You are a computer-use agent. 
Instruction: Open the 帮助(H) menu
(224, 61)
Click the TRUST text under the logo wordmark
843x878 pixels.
........
EXERCISE GOAL: The expected output is the complete data, repeated exactly.

SOLUTION BELOW:
You are a computer-use agent. 
Instruction: Open the 帮助(H) menu
(224, 61)
Click the TRUST text under the logo wordmark
843x878 pixels.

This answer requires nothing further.